Nicolas Sarkozy accumule les contentieux en Europe avec Bruxelles et ses partenaires
LE MONDE | 04.07.07 | 11h00 • Mis à jour le 04.07.07 | 11h01
Bruxelles, bureau européen
Confirmée mardi 3 juillet par François Fillon, la décision de la France de
reporter de 2010 à 2012 le rétablissement de son équilibre budgétaire
suscite un vif malaise à Bruxelles. Nicolas Sarkozy, qui a annoncé sa venue
à la réunion des ministres des finances de l'Eurogroupe, lundi 9juillet, est
attendu avec appréhension.
En dépit de l'accord sur le traité européen, auquel le président français a activement contribué, Paris accumule les contentieux avec les autorités bruxelloises et ses partenaires – sur le pacte de stabilité de la zone euro, la Turquie, la pêche, les paris sportifs.
En outre, les appels du nouveau chef de l'Etat français en faveur d'une Europe assumant un rôle plus protecteur face à la mondialisation divisent les Vingt-Sept : le nouveau gouvernement britannique de Gordon Brown fustige les conceptions de Nicolas Sarkozy, qui espérait nouer une bonne relation avec le successeur de Tony Blair.
La vision très patriotique de la politique industrielle affichée par M.Sarkozy met aussi mal à l'aise les Allemands, avec lesquels il tente de régler l'avenir du groupe EADS et d'Airbus.
En matière budgétaire, le commissaire en charge de l'euro, Joaquin Almunia, a rappelé à plusieurs reprises les engagements pris par Paris.
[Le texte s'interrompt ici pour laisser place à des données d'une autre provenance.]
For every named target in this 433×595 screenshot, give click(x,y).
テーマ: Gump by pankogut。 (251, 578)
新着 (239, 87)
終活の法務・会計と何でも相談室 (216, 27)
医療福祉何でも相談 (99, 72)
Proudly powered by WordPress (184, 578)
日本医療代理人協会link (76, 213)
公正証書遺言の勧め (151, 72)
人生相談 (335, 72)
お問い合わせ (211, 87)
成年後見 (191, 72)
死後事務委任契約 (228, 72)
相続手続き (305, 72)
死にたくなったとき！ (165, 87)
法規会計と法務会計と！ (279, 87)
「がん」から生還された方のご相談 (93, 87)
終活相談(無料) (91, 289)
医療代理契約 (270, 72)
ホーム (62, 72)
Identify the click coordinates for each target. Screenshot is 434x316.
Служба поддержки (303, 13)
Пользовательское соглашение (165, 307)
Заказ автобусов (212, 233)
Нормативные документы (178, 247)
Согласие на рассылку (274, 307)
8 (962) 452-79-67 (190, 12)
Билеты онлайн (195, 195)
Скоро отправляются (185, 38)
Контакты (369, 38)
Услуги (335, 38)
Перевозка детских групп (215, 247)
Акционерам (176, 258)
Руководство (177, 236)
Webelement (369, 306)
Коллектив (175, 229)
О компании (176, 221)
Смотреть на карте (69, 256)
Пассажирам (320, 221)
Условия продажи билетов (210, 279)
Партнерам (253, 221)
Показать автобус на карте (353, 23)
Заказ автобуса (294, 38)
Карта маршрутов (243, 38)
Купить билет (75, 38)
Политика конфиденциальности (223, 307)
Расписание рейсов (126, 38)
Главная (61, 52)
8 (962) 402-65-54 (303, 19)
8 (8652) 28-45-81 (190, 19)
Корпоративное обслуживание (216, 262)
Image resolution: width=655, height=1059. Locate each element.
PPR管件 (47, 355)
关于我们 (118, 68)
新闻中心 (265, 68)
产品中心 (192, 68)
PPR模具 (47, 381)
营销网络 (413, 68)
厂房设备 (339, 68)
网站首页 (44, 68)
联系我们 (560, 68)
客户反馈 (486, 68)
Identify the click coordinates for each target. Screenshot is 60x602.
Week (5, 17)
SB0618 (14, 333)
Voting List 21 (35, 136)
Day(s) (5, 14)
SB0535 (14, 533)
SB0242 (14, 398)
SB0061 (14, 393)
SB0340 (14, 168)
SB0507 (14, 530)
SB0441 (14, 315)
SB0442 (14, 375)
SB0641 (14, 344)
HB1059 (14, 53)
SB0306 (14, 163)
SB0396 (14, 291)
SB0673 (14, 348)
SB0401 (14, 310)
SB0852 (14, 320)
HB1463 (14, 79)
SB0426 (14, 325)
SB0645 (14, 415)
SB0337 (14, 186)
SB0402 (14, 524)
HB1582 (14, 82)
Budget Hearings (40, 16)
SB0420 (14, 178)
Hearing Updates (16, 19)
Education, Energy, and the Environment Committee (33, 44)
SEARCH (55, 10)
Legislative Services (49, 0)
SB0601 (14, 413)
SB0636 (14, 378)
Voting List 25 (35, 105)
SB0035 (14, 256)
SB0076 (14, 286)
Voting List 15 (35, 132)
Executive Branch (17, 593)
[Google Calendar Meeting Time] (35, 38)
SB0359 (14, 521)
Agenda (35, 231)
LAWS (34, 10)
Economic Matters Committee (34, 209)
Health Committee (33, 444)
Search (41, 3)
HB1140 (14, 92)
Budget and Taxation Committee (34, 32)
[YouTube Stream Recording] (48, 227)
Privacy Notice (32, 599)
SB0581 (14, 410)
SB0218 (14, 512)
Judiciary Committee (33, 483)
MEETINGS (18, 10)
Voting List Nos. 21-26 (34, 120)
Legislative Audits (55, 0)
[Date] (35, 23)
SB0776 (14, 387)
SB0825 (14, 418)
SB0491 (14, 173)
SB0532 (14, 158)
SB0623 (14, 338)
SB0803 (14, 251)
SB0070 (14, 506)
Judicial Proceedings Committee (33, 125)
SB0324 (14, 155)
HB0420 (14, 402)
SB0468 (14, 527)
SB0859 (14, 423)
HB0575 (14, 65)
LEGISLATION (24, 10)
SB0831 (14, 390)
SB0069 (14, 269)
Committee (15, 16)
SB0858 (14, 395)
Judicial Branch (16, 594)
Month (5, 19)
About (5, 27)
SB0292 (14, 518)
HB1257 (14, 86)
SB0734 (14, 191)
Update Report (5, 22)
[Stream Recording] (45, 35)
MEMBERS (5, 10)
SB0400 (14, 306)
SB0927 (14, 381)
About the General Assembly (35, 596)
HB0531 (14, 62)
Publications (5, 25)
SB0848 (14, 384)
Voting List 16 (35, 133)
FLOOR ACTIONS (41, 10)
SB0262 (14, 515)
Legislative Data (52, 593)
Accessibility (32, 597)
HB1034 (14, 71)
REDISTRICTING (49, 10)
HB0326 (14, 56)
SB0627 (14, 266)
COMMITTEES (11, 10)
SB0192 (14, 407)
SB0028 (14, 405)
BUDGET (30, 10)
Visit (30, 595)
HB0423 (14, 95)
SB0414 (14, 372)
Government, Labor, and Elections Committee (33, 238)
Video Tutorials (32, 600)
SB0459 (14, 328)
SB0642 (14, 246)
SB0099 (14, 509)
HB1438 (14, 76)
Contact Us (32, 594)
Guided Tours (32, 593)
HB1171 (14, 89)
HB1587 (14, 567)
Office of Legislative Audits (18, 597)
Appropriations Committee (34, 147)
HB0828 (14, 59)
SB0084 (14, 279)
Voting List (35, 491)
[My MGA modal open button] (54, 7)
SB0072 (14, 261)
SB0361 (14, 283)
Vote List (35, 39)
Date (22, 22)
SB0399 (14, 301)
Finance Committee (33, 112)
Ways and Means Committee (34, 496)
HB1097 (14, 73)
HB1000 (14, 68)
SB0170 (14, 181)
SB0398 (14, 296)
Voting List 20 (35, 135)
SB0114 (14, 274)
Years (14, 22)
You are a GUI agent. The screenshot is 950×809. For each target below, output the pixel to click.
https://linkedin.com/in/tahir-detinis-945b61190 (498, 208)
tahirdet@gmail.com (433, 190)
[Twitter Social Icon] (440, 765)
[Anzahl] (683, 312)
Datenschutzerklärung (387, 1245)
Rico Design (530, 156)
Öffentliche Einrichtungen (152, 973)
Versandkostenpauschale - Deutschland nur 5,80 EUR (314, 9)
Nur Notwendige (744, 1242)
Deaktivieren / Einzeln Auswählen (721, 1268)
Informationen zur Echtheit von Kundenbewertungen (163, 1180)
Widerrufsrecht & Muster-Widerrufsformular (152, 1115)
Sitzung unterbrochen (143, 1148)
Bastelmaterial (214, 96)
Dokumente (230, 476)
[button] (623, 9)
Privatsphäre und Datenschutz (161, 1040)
La Commission juge qu'il n'existe aucune raison pour que la France soit autorisée à ralentir le redressement de ses comptes publics, surtout au moment où les autorités françaises demandent une meilleure gouvernance de la zone euro.
"LE PROTECTIONNISME EST AUSSI UTILE QUE L'A ÉTÉ LA LIGNE MAGINOT"
La Commission conteste également les critiques de Paris contre l'euro fort. Dans son rapport trimestriel, publié le 3 juillet, elle souligne que "le taux de change ne joue qu'un rôle limité dans les résultats des exportations des pays individuels", notant que la balance commerciale de la France s'est, elle, améliorée vis-à-vis des Etats-Unis mais détériorée vis-à-vis de l'Allemagne. "Il y a donc lieu de chercher ailleurs les causes des résultats décevants de certains membres de la zone euro en matière d'exportations", conclut le rapport.
La suppression, dans le futur traité, à l'insistance de la France, de la référence à la "concurrence libre et non faussée", n'améliore pas non plus l'image des Français. La commissaire à la concurrence, Neelie Kroes, s'est empressée de rappeler que "le protectionnisme est à peu près aussi utile que l'a été la ligne Maginot, il y a près d'un siècle, face à la guerre de mouvement".
M. Sarkozy se heurte aussi à la Commission et à la plupart des autres Etats membres sur les négociations d'adhésion avec la Turquie. La présidence portugaise a courtoisement écarté sa demande d'un débat sur les frontières de l'Union avant la fin de l'année et rappelé son attachement à la poursuite des négociations.
D'autres dossiers durcissent le climat. Comme celui du monopole de la Française des jeux et du PMU dans le domaine des paris sportifs, qui fait l'objet d'une procédure de la Commission, ou de la pêche à la thonaille, dont l'interdiction suscite la colère des pêcheurs de Marseille.
Thomas Ferenczi
Londres dénonce le "patriotisme économique"
Proche du nouveau premier ministre travailliste Gordon Brown, auquel il a succédé comme ministre des finances, Alistair Darling s'en prend avec véhémence, dans le Financial Times du 4 juillet, au "patriotisme économique" de M. Sarkozy.
Il estime qu'il y a une "bataille idéologique en cours en Europe" entre ceux
qui croient ou non au processus de Lisbonne pour moderniser l'économie
européenne.
"Je ne crois pas au patriotisme économique. Je pense que c'est un non-sens. C'est du protectionisme", dit-il en dénonçant la pratique française de défendre ses champions industriels nationaux.